作家同士、本音をぶつけ合った「私小説論」2021/08/27 07:00

 野口冨士男発の八木義徳宛書簡の例も、みておこう。 昭和51(1976)年2月3日付、八木の「霧笛」(『文藝』2月号)を読了して、「表題としては「海霧」のほうがよかったのではないでしょうか」と始まる。 「《自分の父親を徹底的に》以下《それだけがじじさんがあんたの躰の中に深く入ってる……》という三行には、伊作のかなしみといったらよいのでしょうか、なにかジーンと心に染み込んで来るものがありました。この三行のなかに、この作品の精神のすべてというか、核があるのではないかと思いました。」

 「高峰好之と伊作のばあい(「霧笛」の高峰と伊作は、八木と実父=田中好治。八木は庶子として出生、認知されず、実父と同居したこともなかった)と違って、ぼくと父との法律上、戸籍上の関係は対世間的な意味では実父子ながら、父とぼくは一しょに暮したり、はなれて暮したりの幾反復のあと、青年時代にはついに戸籍上でもはなれる(野口藤作は再婚し、義弟四人が生れたため、戦前の民法では長子相続だったため、藤作の戸籍から離れ、母平井小トミの養子になった。筆名の野口冨士男は継続した。)という経過をたどりまして、そういう自身にひきつけすぎているのかもしれませんが、あなたも六十歳を過ぎて「憎悪」しきれない「父」とは、自分にとって何なのか、その歯ごたえのようなものを吟味しているのが「風祭」を書かせ、そしてまた今度は「霧笛」を書かせたのだな、と思います。」

 野口発、八木宛、昭和51(1976)年6月25日付、「津軽の雪」(『文学界』6月号)の感想。 「このお作が一種の私小説であることは、ぼくも否定しませんが、「風祭」を私小説とする見方からすれば、やや私小説の系列からはなれている作風ではないかというふうに受取り、その意味で、前には父上を書き、こんどは母上を書いたと単純には並列できないように思いました。」 「手法というか、作者のアングルは、既成の概念でいう私小説――遠く自然主義に端を発する伝統的な私小説ではない、学兄の作風そのものがすこし違ってきている、変移しつつあるのではあるまいかという印象を受けました、/というのは、母上と学兄との相関関係が、直接法ではなく、きわめて間接的に描叙されているというふうに感ぜられた、ということです。
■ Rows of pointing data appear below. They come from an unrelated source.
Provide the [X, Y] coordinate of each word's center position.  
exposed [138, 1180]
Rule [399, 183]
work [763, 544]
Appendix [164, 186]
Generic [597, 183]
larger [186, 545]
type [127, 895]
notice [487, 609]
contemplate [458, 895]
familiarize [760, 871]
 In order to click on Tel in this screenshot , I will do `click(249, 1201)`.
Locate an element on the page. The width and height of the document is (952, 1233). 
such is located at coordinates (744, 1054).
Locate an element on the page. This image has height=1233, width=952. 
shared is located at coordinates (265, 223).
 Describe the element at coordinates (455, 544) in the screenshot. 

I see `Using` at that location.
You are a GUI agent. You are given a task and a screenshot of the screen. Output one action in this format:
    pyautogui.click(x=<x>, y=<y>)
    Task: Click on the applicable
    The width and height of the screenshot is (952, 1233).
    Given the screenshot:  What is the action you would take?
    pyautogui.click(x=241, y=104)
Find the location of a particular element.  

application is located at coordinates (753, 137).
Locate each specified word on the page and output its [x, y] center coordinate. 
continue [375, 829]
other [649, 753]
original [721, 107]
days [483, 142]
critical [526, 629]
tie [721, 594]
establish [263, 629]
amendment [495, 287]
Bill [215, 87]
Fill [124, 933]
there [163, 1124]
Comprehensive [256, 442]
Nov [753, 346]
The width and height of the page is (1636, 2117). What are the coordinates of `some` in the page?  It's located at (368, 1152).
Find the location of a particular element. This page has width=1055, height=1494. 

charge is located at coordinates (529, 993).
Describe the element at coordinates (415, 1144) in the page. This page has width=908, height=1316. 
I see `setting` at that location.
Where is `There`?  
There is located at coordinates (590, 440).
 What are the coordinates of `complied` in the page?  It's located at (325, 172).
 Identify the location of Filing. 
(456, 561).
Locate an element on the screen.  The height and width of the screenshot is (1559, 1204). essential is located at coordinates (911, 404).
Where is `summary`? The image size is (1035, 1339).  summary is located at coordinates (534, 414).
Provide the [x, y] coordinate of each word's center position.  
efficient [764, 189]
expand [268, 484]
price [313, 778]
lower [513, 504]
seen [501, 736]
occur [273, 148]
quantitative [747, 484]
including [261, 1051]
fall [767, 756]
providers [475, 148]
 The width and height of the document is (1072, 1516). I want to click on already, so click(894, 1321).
」

 これに対する、八木義徳発、野口宛、6月29日付の返信。 「前の拙作「風祭」を私小説とする見方からすればこんどの「津軽の雪」はその私小説的作風から変移している――それは作者自身がそこから離脱しようとしてそうなったのか、それとも従前どおり私小説を志しながら結果としてそうなったのか、というふうに書かれていますが、ぼく自身としては、意識的に離脱しようとしたのではなく、結果としてそうなった、というよりほかはありません。」 「またお手紙のなかで、ぼくとお袋との相関関係が「直接法ではなく、きわめて間接的に描叙されているというふうに感じられた」と指摘されていますが、貴兄にこう指摘されてはじめて、「なるほど、そういわれればそうだったな」とあらためて気づいた次第です。これもぼくとしてはとくべつに意識したことではなかったので、貴兄のこの鋭い指摘に驚きました。」 「お袋の生れ育った津軽という風土への血液的な親愛感(親愛感というよりはむしろぼく自身の内部に当然あるであろう津軽的なもの)とお袋の運命の狂いが実に単純な出来事を原因としながら、その狂い方の陰陽の落差が大きかった、ということへの僕自身の現在の感慨、そういうものを漠然とテーマとして考えた、というわけでした。」